Zero Tolerance in PRINCE2®: a Big Misunderstanding
By Nader K. Rad
It’s common to misunderstand the PRINCE2 tolerances, because the term “tolerance” in PRINCE2 is not the same as one used in the common language. Let’s take a look at it.
Tolerance in the common language
When there’s a target, and you have a tolerance for it, it usually means that the goal is to reach that target, and deviations within the tolerance level would be… tolerated! The deviation is OK.
If you have many deviations within the tolerance, you would be warned, because it’s an early warning that future values might get outside the tolerance. However, you usually accept the outputs within the tolerance.
Tolerance in PRINCE2
We have targets and tolerances in PRINCE2 as well. However, we should always meet the targets and no deviation is accepted (unless otherwise mentioned in the setup). PRINCE2 tolerances are only used to show who should decide on the corrective action.
Let’s take a stage as an example. It’s planned to be done in 3 months ± 2 weeks, with €80k ± €15k.
We’re in the second week of the stage, and our forecast for the completion date is 3 months + 4 days. In this case, the Project Manager should immediately think of a solution, and implement it. If the forecast is 3 months + 3 weeks, it would be outside the tolerance level and therefore the Project Board should decide on how to fix the problem instead of the Project Manager; the issue is escalated.
The same happens in other levels; for example, between the Project Manager and a Team Manager, based on the tolerances defined for the Work Package.
A PRINCE2 tolerance doesn’t say that it’s OK to have certain deviations; it’s only about “Manage by Exception”.
Setting the Tolerances
Based on this, setting the tolerances is a management decision based on the project environment. If you set a 50% tolerance, you’re delegating a lot of authority to the lower level, while if you set a 1% tolerance, you’re not letting the lower level manager decide much.
Zero Tolerance in PRINCE2
If you set a zero tolerance on a target, it means that all decisions about the target’s deviations would be done by the higher manager. In case of a stage, if you set a zero tolerance for time, it means that if you forecast even 1 day of delay, the issue should be escalated to the Project Board, and in fact, the Project Manager won’t be able to make any corrective decisions about time.

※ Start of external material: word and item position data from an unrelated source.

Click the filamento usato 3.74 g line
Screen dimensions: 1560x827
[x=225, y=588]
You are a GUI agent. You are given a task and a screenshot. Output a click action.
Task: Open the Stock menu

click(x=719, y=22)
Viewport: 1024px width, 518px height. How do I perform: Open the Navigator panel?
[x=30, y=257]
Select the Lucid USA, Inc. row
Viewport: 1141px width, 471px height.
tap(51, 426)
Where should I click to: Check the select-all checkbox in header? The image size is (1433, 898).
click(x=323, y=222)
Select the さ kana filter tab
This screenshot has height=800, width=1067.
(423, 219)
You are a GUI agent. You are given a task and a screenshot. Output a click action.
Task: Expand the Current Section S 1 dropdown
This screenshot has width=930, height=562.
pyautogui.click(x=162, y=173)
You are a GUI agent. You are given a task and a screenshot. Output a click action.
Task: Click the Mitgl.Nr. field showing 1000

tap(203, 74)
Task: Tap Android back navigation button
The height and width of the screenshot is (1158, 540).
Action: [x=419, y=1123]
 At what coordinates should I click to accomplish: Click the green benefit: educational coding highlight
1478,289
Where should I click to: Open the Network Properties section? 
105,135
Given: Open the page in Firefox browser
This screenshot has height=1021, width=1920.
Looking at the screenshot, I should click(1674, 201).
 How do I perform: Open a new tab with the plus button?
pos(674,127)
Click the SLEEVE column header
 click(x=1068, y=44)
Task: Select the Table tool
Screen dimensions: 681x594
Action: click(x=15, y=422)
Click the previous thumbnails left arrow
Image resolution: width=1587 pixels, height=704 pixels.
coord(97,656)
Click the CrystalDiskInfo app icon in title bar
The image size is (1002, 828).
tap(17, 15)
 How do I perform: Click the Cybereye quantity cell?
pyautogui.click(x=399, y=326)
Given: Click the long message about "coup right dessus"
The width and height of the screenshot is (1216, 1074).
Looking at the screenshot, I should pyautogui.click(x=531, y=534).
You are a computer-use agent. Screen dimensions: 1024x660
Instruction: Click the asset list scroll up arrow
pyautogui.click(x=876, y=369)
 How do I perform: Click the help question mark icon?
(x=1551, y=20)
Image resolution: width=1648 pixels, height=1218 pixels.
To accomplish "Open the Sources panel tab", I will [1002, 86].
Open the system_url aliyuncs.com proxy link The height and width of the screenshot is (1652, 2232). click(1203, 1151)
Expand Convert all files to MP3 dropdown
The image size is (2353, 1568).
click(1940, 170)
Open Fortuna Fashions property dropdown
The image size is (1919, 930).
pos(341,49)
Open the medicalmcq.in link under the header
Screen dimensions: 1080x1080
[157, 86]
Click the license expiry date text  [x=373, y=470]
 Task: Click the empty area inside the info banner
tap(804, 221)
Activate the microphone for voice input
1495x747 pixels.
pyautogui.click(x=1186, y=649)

If you set the stage time tolerance to zero, it’s normal to have zero tolerance for everything underlying the stage, including the Work Packages. In that case, the Team Managers won’t be able to make any corrective actions as well. For example, if you, as a Team Manager, forecast a few hours of delay, you should escalate it to the Project Manager, and the Project Manager should also escalate it to the Project Board. There would be an “exception” for only a few hours of forecasted delay, lots of overhead, and at the end, a failing project.
A common problem is to mistake fixing targets with setting zero tolerances. Zero Tolerance in PRINCE2 only means that you like to have extreme micro-management in your Project Board. It doesn’t have anything to do with fixing the targets. The targets are fixed by default.
That’s the common (or sometimes engineering) usage of “tolerance” when you set it to zero, and by that, mean that no deviation is accepted; that’s not PRINCE.